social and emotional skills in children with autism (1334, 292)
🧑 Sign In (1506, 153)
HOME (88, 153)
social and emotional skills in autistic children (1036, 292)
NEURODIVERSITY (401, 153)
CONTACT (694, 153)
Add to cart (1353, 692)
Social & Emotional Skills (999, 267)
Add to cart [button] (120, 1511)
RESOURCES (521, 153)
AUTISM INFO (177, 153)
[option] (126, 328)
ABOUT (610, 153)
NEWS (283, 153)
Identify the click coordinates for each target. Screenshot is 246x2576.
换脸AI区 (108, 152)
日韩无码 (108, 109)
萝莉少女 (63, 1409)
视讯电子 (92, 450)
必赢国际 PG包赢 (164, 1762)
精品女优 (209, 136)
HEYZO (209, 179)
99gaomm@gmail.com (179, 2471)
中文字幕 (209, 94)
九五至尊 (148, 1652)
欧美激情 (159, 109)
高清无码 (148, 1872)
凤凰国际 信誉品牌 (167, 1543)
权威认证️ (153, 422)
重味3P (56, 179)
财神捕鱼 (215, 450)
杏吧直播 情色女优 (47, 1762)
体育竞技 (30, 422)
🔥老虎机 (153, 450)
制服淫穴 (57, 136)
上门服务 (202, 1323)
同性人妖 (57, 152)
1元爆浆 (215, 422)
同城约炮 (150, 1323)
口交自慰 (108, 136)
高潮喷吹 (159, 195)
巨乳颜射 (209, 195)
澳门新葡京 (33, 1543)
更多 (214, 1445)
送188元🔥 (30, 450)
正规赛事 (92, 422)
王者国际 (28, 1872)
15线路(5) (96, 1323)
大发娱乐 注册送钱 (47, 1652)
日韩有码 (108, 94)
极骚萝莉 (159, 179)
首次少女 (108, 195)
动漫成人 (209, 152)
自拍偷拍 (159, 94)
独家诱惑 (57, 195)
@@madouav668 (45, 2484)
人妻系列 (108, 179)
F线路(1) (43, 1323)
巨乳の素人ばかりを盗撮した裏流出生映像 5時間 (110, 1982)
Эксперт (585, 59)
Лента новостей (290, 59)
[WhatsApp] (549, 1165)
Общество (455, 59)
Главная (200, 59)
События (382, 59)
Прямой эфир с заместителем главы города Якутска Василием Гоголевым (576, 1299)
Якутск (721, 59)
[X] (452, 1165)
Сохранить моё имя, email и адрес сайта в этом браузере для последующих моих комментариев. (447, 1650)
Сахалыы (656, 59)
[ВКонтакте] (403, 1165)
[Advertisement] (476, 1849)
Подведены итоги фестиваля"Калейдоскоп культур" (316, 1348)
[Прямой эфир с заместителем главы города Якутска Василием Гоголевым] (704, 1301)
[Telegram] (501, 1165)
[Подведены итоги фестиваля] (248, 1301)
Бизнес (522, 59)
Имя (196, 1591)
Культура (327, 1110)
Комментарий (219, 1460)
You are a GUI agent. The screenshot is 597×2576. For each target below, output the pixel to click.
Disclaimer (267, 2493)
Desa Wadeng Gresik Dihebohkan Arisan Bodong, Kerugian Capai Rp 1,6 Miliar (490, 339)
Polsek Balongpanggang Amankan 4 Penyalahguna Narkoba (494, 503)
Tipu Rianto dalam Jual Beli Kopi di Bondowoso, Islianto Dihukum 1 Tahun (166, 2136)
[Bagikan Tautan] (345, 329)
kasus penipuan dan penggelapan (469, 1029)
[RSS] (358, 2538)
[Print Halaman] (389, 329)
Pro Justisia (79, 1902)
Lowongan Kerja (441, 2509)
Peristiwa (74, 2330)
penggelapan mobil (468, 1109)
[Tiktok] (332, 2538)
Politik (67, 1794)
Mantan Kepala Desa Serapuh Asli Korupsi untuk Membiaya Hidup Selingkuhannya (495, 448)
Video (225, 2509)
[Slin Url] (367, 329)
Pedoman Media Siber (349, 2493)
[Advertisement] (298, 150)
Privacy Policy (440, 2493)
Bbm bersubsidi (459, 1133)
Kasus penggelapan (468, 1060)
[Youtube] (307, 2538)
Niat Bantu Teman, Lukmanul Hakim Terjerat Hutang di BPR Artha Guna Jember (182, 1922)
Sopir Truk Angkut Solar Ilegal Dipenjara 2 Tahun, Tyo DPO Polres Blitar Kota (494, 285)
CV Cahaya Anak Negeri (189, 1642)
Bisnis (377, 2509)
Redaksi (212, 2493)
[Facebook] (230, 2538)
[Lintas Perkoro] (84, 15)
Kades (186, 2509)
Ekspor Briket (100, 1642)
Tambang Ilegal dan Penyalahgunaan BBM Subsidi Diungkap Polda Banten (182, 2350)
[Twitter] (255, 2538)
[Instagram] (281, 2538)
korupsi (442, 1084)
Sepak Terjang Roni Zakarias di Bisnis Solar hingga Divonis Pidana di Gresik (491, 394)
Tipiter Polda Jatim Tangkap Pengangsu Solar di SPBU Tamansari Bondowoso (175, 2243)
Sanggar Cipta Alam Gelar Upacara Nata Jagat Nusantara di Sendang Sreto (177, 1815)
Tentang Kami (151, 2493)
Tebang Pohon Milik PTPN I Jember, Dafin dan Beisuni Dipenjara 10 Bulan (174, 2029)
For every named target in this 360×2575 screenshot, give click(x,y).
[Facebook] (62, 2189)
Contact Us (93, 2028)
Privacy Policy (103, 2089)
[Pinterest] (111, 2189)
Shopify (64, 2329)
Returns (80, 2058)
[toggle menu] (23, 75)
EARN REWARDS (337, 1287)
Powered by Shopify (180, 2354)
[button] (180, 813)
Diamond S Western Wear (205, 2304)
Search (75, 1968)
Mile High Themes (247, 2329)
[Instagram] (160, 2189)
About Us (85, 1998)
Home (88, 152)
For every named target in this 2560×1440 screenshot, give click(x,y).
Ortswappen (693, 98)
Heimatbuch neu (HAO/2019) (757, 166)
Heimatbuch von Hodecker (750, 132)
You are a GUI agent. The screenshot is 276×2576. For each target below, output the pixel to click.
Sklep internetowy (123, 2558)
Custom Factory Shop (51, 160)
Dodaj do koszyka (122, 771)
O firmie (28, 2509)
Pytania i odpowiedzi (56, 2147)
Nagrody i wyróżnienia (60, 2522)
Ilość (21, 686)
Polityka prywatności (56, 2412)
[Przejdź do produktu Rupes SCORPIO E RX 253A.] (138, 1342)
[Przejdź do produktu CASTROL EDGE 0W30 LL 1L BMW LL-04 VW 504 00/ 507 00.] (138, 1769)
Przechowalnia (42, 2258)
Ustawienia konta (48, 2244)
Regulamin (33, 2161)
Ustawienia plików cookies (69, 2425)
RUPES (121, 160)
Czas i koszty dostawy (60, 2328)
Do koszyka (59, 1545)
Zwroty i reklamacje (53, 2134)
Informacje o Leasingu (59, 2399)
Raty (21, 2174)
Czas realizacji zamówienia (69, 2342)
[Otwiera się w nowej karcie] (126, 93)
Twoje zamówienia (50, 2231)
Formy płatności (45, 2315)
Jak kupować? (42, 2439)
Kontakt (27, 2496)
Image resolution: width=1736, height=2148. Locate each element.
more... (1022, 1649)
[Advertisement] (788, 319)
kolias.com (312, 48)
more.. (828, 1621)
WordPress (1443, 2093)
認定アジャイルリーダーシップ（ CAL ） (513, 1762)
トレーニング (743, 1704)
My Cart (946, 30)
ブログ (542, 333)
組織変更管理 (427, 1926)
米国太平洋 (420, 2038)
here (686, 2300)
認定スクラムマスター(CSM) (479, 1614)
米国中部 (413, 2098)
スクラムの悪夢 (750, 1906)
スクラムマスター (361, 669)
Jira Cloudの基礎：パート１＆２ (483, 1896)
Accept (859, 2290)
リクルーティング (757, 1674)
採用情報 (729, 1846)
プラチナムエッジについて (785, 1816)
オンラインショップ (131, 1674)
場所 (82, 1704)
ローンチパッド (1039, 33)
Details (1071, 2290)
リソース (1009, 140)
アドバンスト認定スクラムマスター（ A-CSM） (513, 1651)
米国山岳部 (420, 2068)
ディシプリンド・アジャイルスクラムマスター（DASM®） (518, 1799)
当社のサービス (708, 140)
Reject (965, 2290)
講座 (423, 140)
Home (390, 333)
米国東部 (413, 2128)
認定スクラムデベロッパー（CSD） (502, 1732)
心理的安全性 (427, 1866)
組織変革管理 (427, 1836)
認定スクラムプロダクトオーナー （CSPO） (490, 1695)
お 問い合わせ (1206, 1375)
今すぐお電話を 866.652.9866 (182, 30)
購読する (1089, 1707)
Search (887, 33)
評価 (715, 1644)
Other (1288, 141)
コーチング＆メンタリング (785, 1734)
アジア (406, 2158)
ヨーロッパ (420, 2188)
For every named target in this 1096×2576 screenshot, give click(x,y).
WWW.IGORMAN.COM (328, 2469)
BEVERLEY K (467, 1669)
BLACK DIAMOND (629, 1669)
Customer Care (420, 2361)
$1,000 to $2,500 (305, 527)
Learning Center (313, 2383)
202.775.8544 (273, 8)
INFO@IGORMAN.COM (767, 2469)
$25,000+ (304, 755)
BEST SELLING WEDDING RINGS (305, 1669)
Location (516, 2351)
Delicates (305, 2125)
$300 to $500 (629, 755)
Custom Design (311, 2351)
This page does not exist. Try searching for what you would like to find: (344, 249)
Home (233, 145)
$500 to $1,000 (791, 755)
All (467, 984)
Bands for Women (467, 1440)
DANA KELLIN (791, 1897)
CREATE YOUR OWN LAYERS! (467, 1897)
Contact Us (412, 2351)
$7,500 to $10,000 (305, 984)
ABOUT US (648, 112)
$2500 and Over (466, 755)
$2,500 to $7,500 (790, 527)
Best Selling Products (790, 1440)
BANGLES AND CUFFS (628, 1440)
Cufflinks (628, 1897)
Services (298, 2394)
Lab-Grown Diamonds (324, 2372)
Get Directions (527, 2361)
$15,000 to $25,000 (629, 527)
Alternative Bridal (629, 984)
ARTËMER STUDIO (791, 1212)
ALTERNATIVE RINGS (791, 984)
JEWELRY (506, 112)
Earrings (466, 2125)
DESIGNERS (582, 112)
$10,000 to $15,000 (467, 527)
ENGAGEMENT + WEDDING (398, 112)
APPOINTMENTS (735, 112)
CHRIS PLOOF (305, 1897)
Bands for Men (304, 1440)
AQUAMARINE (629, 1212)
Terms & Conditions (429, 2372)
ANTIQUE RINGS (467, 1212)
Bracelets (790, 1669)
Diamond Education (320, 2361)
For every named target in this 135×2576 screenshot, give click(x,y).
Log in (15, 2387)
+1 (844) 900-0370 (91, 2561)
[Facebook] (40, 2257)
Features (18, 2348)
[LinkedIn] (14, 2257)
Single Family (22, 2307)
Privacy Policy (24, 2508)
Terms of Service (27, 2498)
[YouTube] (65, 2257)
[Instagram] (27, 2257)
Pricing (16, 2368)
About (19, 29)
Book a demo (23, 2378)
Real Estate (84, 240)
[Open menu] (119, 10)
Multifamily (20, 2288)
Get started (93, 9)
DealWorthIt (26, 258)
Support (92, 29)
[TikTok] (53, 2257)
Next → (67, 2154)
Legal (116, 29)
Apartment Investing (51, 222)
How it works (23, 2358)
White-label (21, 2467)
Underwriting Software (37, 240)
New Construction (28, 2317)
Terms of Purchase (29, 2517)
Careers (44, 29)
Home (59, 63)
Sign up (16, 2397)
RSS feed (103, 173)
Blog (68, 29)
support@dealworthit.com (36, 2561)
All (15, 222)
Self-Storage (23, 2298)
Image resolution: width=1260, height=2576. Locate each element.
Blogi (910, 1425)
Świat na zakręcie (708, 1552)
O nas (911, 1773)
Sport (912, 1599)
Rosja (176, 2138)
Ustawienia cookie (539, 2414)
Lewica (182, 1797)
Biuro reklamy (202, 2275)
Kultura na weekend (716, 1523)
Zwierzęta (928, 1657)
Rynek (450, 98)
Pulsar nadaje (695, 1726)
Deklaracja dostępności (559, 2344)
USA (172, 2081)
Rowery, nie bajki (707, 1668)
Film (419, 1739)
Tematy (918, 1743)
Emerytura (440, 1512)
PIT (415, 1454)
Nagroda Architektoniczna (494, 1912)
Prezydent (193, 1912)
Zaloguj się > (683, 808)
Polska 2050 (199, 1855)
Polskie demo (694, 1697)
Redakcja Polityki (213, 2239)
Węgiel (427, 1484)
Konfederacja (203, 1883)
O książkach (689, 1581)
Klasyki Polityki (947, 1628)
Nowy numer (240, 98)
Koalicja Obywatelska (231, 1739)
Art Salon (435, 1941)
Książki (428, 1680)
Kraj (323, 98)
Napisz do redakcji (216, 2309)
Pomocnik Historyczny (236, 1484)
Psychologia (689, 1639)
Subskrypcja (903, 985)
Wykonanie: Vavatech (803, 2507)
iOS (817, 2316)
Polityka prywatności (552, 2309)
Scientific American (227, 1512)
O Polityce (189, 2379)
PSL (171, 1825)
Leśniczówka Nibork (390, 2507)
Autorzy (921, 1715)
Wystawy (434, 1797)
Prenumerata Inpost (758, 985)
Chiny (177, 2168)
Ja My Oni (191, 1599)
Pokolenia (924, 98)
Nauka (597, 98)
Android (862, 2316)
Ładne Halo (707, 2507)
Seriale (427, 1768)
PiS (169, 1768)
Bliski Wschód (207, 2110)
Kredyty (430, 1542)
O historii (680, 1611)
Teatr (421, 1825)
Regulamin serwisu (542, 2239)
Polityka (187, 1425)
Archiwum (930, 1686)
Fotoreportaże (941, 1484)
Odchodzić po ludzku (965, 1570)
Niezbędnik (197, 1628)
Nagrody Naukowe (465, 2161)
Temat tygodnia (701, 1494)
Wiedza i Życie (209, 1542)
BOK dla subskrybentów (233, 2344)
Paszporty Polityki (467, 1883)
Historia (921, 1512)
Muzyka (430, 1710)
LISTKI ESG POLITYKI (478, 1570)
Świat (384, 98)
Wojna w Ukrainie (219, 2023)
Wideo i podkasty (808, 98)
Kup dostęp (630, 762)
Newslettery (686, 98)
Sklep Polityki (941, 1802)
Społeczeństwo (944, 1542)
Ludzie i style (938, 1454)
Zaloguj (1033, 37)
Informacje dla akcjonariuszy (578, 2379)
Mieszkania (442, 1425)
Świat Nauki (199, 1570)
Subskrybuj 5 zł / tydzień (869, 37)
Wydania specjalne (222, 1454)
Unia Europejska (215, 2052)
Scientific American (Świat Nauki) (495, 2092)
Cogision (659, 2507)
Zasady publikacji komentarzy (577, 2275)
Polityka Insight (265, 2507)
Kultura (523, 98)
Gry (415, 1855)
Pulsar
=======
- [Exercise brief]:
Every line above from the line with "Имя (196, 1591)" to the line with "Bbm bersubsidi (459, 1133)", inclusive, must be returned exactly; no other line belongs in the reply.

- [Reply to the exercise]:
Имя (196, 1591)
Культура (327, 1110)
Комментарий (219, 1460)
You are a GUI agent. The screenshot is 597×2576. For each target below, output the pixel to click.
Disclaimer (267, 2493)
Desa Wadeng Gresik Dihebohkan Arisan Bodong, Kerugian Capai Rp 1,6 Miliar (490, 339)
Polsek Balongpanggang Amankan 4 Penyalahguna Narkoba (494, 503)
Tipu Rianto dalam Jual Beli Kopi di Bondowoso, Islianto Dihukum 1 Tahun (166, 2136)
[Bagikan Tautan] (345, 329)
kasus penipuan dan penggelapan (469, 1029)
[RSS] (358, 2538)
[Print Halaman] (389, 329)
Pro Justisia (79, 1902)
Lowongan Kerja (441, 2509)
Peristiwa (74, 2330)
penggelapan mobil (468, 1109)
[Tiktok] (332, 2538)
Politik (67, 1794)
Mantan Kepala Desa Serapuh Asli Korupsi untuk Membiaya Hidup Selingkuhannya (495, 448)
Video (225, 2509)
[Slin Url] (367, 329)
Pedoman Media Siber (349, 2493)
[Advertisement] (298, 150)
Privacy Policy (440, 2493)
Bbm bersubsidi (459, 1133)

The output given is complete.